Sus ojos permanecieron fijos en Liana, y la sonrisa que apareció en su rostro era cruel y hermosa.

​—El precio no ha cambiado —dijo Lucifer. Su mano descendió por el cuello de Liana, rozando su clavícula— La joya es solo una restitución. El pago por tu ofensa es esta mujer. Es la pieza que me faltaba.

​Se retiró y se dirigió a Evan. Su tono se volvió puramente autoritario.

​—Tienes dos opciones. Te vas ahora y dejas a tu hermana a mi cuidado, con la promesa de que ella me servirá como mi consorte hasta que yo decida lo contrario. O los mato a los dos aquí, y busco lo que deseo yo mismo. La segunda opción será mucho menos amable.

​Liana sintió la sangre helarse. La palabra "consorte" era un eufemismo terrible. Miró a Evan, a su hermano, cuya vida pendía de un hilo más fino que el de ella. Su sacrificio ya no salvaría a nadie.

​Ella cerró los ojos y se tragó el orgullo. Ella era la única que podía salvarlo ahora.

​—¡Acepto! —dijo Liana en voz alta, dirigiéndose a Lucifer, no a su hermano— Yo soy el pago. Deja ir a Evan.

​Lucifer D’Angelo inclinó la cabeza. No había sorpresa en su mirada, solo una fría satisfacción. Había ganado, y ella acababa de firmar su sentencia.

​—Excelente elección —dijo y la palabra resonó como un veredicto final. Hizo un gesto casual con la mano. Los dos guardias detrás de Evan lo agarraron de los brazos sin ninguna delicadeza.

​—¡Liana, no! ¡Yo voy contigo! —gritó Evan, la desesperación visible en su rostro, intentando luchar contra los hombres.

​Liana se mantuvo firme. Había tomado su decisión y no sé retractaría. Si Evan se quedaba, moriría. Si se iba, ella podría luchar esta guerra sola o eso iba a intentar.

​—Vete, Evan —ordenó Liana con una voz extrañamente tranquila, cada palabra como una daga afilada —Vete.

​Evan fue arrastrado por la puerta, sus gritos se apagaron lentamente en el pasillo.
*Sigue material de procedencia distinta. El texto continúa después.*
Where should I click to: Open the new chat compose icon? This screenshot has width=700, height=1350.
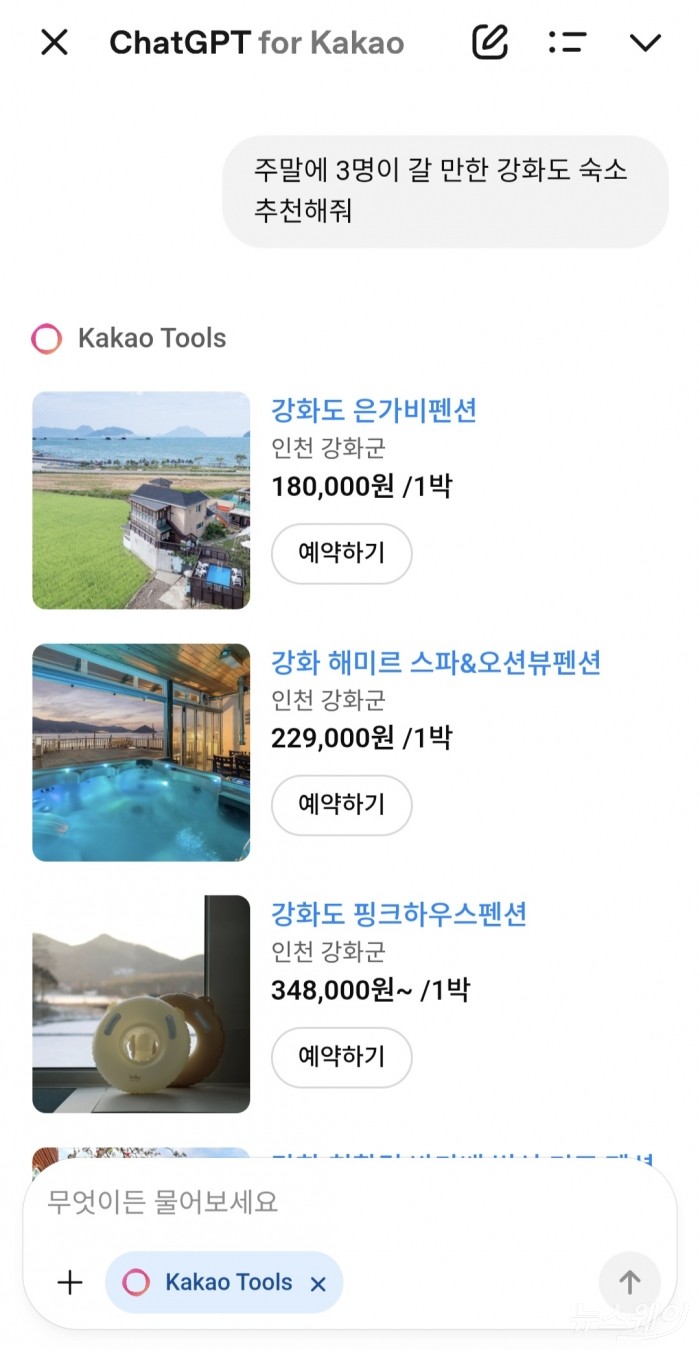[x=489, y=42]
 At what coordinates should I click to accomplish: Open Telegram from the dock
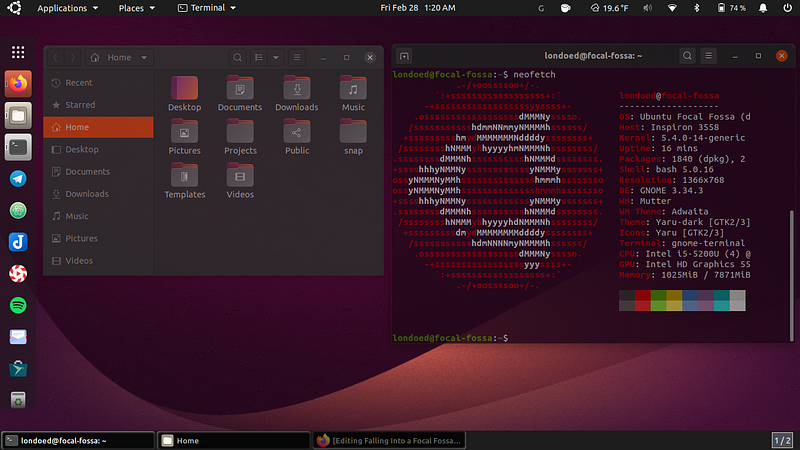pos(18,179)
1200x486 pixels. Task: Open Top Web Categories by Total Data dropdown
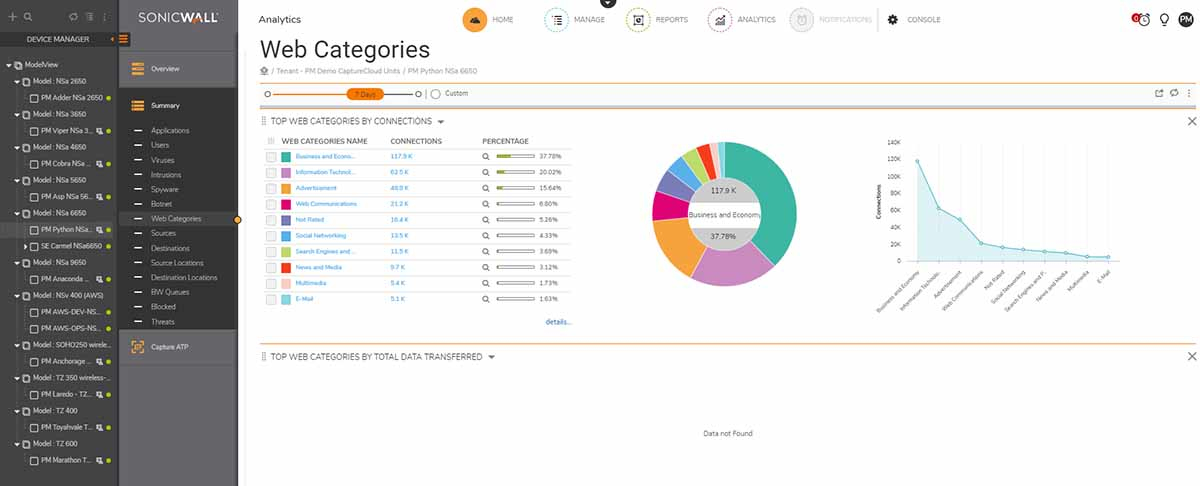coord(491,357)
​Cuando el eco de los pasos desapareció, el silencio en la oficina se hizo opresivo. Lucifer había esperado. Ahora estaba solo con su nueva propiedad. Dio un paso hacia Liana, y esta vez, no había una sonrisa fría, solo un hambre calculada en sus ojos.

​Él levantó una mano y, con el misma guante negro con el que había tocado su mandíbula antes, tomó el mentón de Liana, forzándola a alzar la vista hacia él.

​—Ahora, Reina. Ya no eres la hermana del ladrón. Eres mía.

​La acercó un centímetro, la distancia era irrespetuosa, peligrosamente íntima. Liana pudo oler el perfume amaderado y la amenaza que emanaba de él.

​—Y en mi reino, hay una sola regla —Lucifer bajó la voz hasta un susurro venenoso que solo ella pudo escuchar — Y juro por mi nombre que nunca podrás escapar de mi oscuridad.

​Liana intentó apartarse, pero él sostuvo su barbilla con una fuerza de hierro. El beso no fue de pasión, sino de posesión. Fue una marca, una reclamación forzada, un recordatorio brutal de que ella acababa de entregar su vida. Lucifer la besó con una propiedad aterradora, su boca un castigo, sus intenciones una promesa de dolor.

​Cuando finalmente la liberó, la piel de Liana ardía. Sus pulmones clamaban por el aliento que él le había robado. Lucifer solo la miró, sus ojos oscuros brillando con triunfo.

​—Ahora, ve y descansa. Tendrás que acostumbrarte. Mañana, tu entrenamiento comienza. Bienvenida al infierno, Liana.

​Liana se tambaleó hacia atrás, con el sabor de su tiranía todavía en sus labios. No había tristeza, solo rabia inmensa. Miró al hombre que era a la vez su captor y su marido. Había roto la regla de su madre.

Ahora se juró que rompería la regla de Lucifer, no lo dejaría quedarse con su alma, antes le arrebataria la suya.